Design and Implementation of 64-Bit Multiplier Using CLAA and CSLA

Shaik Meerabi¹, Krishna Prasad Satamraju²

Department of Electronics and communication Engineering, VVIT, Nambur, Guntur, A.P, India

Abstract: This paper deals with comparative study of the Carry Look-Ahead Adder (CLAA) based 64-bit unsigned integer multiplier and Carry Select Adder (CSLA) based 64-bit unsigned integer multiplier. Multiplication is a fundamental operation in most of the signal processing algorithms. Multipliers occupy large area, long latency and consume considerable power. Therefore there is a need for designing a multiplier that consumes less power. Moreover the digital system’s efficiency is generally determined by the performance of the multiplier because the multiplier is generally the slowest element in the system, and consumes more area. Hence, optimizing the speed, area and delay of the multiplier is a major design issue. Carry Select Adder (CSLA) is one of the fastest adders used in many applications to perform fast arithmetic functions. From the structure CSLA there is a scope for reducing area and delay by using Common Boolean Logic (CBL). This work evaluates the performance of the proposed designs in terms of area, delay, and power. The power dissipation is same for both CLAA based multiplier and CSLA based multiplier. But the area delay product of modified CSLA based multiplier is reduced to 6% when compared to CLAA based multiplier. These multipliers are simulated and synthesized using Modelsim6.4b and Xilinx 10.1.

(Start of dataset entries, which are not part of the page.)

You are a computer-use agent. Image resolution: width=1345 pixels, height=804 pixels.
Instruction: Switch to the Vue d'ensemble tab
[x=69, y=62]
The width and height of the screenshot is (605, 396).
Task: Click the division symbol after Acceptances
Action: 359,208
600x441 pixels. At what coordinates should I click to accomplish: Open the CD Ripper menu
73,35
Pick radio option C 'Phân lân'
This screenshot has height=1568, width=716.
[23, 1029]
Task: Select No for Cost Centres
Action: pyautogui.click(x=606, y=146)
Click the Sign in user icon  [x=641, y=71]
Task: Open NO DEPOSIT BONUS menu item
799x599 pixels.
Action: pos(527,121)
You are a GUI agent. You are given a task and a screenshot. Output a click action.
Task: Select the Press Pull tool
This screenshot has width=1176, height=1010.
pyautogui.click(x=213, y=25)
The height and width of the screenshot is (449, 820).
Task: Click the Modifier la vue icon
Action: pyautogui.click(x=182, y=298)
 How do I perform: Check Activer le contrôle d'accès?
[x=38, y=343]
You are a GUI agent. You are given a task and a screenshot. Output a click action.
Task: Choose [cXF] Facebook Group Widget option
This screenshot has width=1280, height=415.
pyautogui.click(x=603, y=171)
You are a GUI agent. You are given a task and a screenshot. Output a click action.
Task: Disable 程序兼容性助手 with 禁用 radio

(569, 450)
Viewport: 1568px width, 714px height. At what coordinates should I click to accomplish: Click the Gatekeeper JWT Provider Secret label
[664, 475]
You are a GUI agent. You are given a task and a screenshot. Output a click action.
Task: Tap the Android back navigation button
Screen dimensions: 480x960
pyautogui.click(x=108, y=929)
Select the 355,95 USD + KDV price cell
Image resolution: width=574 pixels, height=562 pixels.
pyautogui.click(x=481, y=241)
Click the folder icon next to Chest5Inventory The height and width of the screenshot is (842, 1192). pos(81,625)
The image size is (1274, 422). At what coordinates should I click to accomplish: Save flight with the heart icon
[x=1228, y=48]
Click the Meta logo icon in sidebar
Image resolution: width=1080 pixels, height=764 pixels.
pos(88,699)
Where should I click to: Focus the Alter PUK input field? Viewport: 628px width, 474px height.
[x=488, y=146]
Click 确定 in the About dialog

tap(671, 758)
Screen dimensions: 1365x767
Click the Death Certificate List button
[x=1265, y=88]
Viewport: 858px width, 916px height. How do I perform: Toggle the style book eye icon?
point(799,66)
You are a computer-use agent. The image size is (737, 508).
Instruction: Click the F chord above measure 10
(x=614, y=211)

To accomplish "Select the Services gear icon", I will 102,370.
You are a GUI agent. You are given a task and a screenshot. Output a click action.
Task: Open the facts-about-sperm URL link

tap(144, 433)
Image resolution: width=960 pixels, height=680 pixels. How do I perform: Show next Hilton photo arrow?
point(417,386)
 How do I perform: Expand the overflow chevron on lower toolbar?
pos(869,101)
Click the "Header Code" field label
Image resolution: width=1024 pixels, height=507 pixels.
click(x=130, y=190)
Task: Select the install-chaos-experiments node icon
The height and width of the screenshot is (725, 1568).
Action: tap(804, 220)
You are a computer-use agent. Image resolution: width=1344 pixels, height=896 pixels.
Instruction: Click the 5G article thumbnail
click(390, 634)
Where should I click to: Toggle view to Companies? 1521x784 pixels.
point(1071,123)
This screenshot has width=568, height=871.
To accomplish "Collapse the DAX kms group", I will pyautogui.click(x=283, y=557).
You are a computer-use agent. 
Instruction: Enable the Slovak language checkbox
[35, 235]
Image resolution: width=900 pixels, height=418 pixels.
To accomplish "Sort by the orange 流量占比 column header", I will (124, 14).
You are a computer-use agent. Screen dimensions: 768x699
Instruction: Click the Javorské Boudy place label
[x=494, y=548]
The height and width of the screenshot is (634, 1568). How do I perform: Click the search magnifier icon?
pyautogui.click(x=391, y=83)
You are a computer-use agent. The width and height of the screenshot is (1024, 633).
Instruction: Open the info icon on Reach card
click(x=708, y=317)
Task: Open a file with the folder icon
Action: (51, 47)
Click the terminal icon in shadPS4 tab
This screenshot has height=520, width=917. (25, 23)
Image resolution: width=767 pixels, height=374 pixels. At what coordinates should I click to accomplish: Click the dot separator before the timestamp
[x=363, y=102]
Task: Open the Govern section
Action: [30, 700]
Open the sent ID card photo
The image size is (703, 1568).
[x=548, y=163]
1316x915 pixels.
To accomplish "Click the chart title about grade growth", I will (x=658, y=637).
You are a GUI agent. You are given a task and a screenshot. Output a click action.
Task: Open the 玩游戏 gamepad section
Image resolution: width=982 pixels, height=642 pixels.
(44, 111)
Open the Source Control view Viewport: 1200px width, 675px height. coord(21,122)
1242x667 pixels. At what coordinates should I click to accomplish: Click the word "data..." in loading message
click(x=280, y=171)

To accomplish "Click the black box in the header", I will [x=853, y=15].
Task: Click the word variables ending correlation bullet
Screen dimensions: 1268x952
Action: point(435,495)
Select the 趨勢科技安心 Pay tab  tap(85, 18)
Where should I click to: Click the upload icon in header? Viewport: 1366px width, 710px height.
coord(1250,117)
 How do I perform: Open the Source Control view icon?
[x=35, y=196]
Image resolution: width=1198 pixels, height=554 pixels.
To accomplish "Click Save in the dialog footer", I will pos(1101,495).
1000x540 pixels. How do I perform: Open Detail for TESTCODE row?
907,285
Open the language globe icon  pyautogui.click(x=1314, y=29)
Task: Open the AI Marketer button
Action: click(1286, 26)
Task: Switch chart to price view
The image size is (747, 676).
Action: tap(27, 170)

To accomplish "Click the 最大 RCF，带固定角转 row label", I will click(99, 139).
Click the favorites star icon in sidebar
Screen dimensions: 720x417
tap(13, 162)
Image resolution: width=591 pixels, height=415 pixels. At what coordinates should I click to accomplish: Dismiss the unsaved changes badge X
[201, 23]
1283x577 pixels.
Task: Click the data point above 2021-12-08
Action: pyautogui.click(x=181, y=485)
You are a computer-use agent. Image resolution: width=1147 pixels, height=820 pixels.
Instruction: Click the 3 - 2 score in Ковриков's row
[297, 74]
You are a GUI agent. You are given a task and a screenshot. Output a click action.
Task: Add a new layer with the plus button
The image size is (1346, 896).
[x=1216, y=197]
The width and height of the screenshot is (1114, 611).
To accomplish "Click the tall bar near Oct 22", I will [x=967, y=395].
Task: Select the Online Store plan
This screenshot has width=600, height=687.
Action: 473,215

Keywords: CLAA, CSLA, CBL, Delay, Area

1. Introduction

Digital computer arithmetic is an aspect of logic design with the objective of developing appropriate algorithms in order to achieve efficient utilization of the available hardware. The basic operations are addition, subtraction, multiplication and division. Addition operation plays an important role in the design of multiplier as repeated form of addition operations and shifting results in the multiplication operation.

Multiplication is a mathematical operation that at its simplest is an abbreviated process of adding an integer a specified number of times. Multiplication is the fundamental arithmetic operation important in several processors and digital signal processing systems. Multiplication of two k-bit numbers need multi operand addition process that can be realized in k cycles of shifting and addition with hardware, firmware or software. Multiplication based operations such as multiply and accumulate (MAC) and inner product are among some of the frequently used intensive arithmetic functions currently implemented in many digital signal processing (DSP) applications such as convolution, Fast Fourier Transform (FFT), filtering and in microprocessors in its arithmetic and logic unit. Portable multimedia and digital signal processing (DSP) systems, which typically require low power consumption, short design cycle, and flexible processing ability, have become increasingly popular over the past few years. As many multimedia and DSP applications are highly multiplication intensive so that the performance of these systems are dominated by multipliers. Unfortunately, portable devices mostly operate with standalone batteries, but multipliers consumes large amount of power. Digital signal processing systems need multiplication algorithms to implement DSP algorithms such as filtering where the multiplication algorithm is directly within the critical path. Along with signal processing applications, multimedia, and 3D graphics, performance, in most cases, strongly depends on the effectiveness of the hardware used for computing multiplications. More sophisticated signal processing systems are being implemented on a VLSI chip. These signal processing applications not only demand great computation capacity but also consume considerable amount of energy. While speed and area remain to be the two major design tools, the size of multiplier is directly proportional to the square of its resolution.

Given that the hardware can only perform a relatively simple and primitive set of Boolean operations, arithmetic operations are based on a hierarchy of operations that are built upon the simple ones. In VLSI design, speed, power and chip area are the most often used measures for determining the performance and efficiency of the VLSI architecture.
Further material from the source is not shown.